• Work instructions:
Where "computer" appears in a line of the entries below, that line should be copied.

• Source records:
******************************
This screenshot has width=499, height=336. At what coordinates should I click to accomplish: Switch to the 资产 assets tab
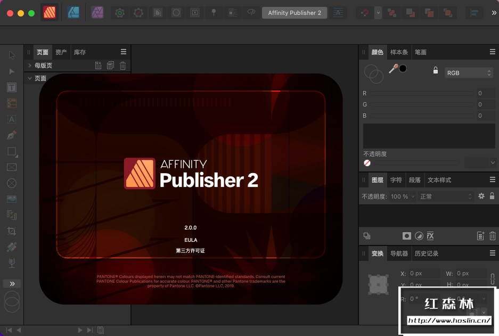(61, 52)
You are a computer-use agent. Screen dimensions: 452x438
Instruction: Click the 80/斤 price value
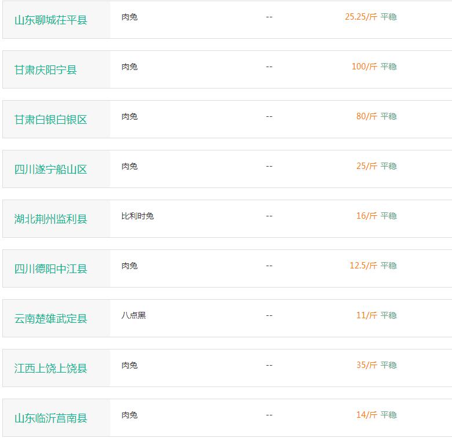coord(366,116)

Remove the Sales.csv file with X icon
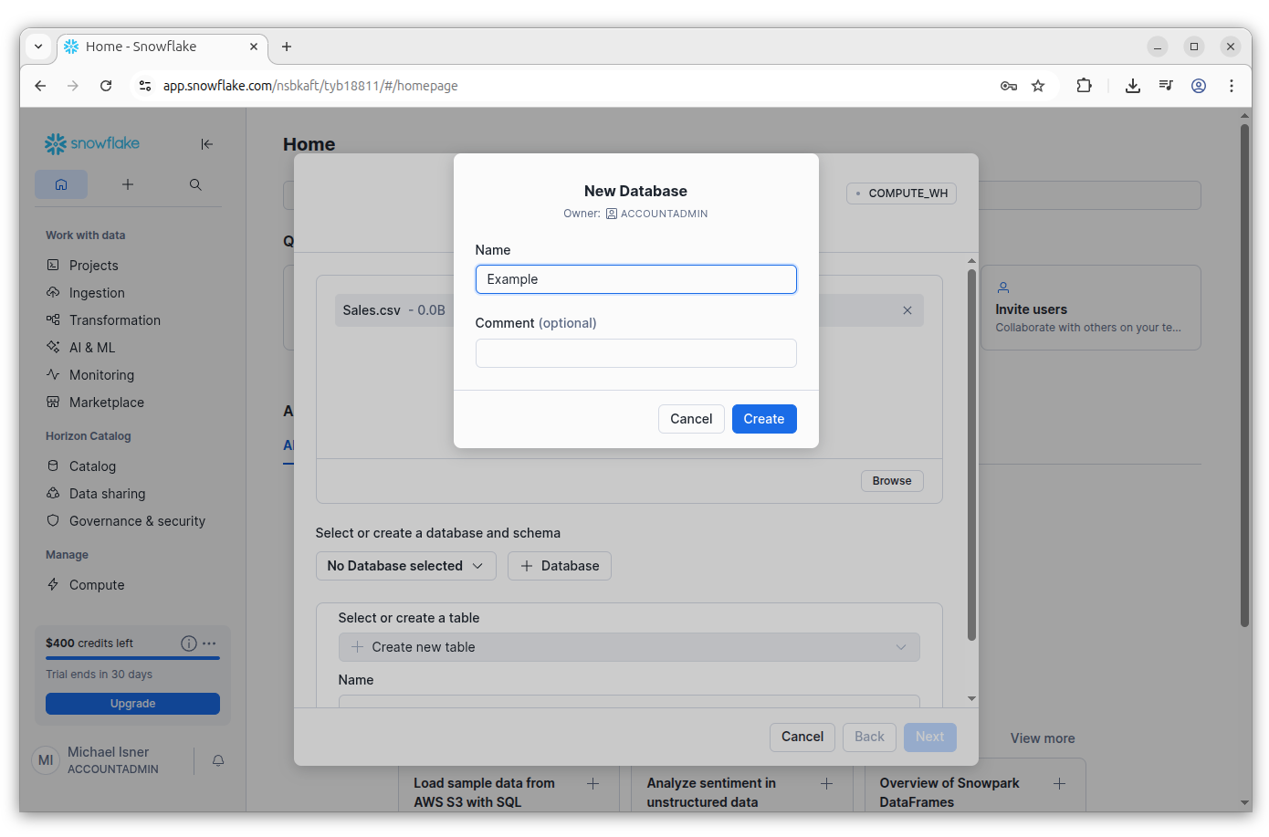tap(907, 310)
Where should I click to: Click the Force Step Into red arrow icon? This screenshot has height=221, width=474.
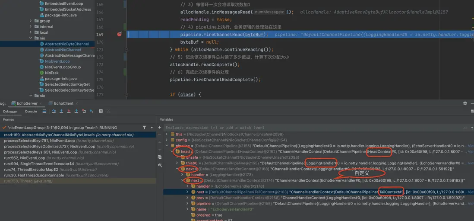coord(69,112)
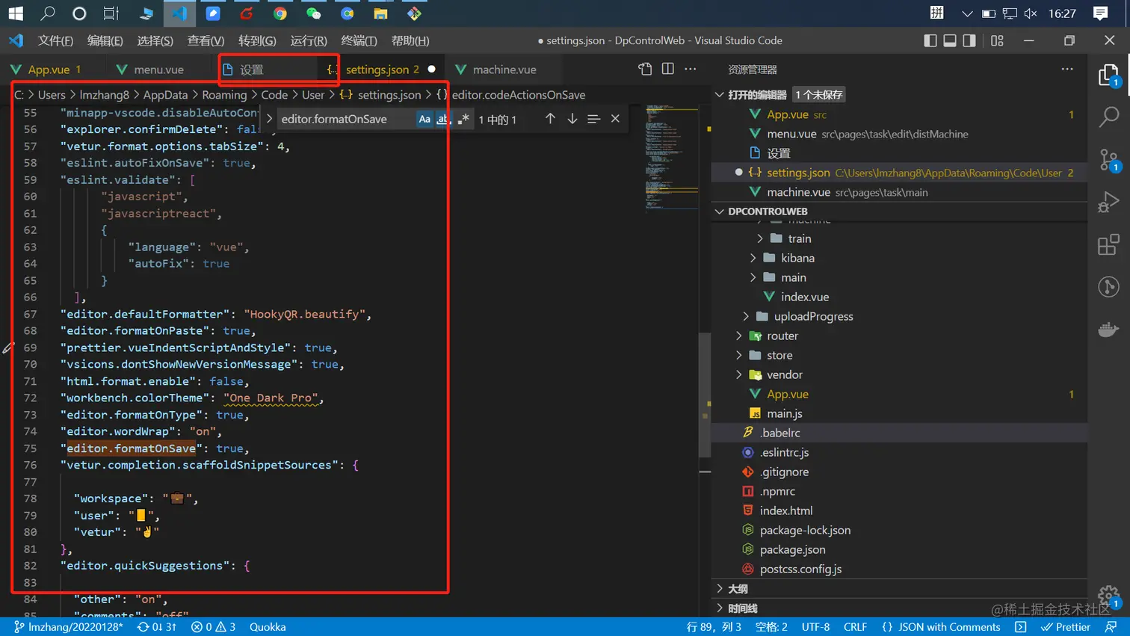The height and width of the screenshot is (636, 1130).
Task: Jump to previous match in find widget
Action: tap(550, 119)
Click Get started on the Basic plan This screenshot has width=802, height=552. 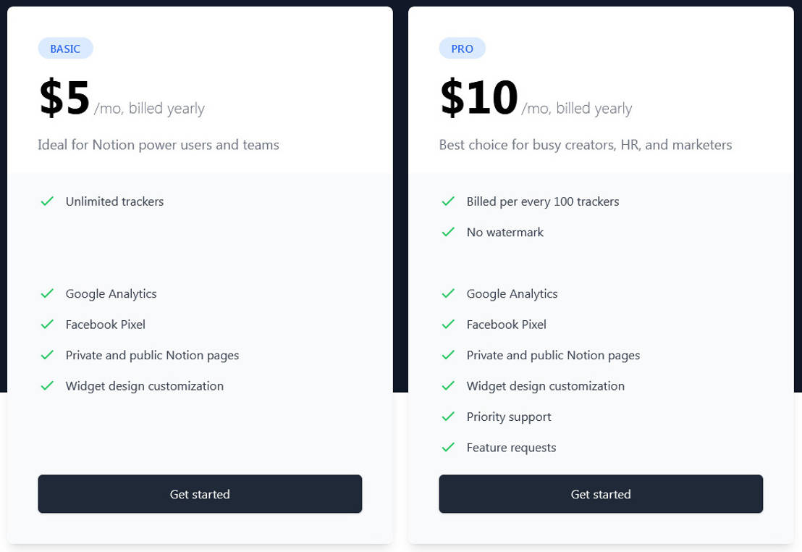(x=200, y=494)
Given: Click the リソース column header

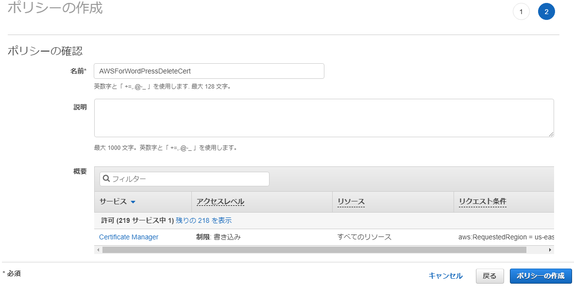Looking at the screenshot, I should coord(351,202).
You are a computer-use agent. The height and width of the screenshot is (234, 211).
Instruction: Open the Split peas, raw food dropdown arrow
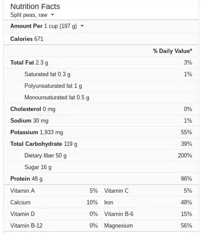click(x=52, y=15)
******************************
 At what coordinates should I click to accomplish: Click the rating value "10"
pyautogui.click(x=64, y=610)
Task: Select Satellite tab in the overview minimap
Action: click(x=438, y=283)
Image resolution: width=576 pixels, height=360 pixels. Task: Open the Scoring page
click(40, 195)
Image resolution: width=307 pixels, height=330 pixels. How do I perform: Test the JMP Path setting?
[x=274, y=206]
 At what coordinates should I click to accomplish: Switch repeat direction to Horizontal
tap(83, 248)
******************************
• Problem solution:
You are a computer-use agent. Screen dimensions: 452x438
You are a computer-use agent. The height and width of the screenshot is (234, 211).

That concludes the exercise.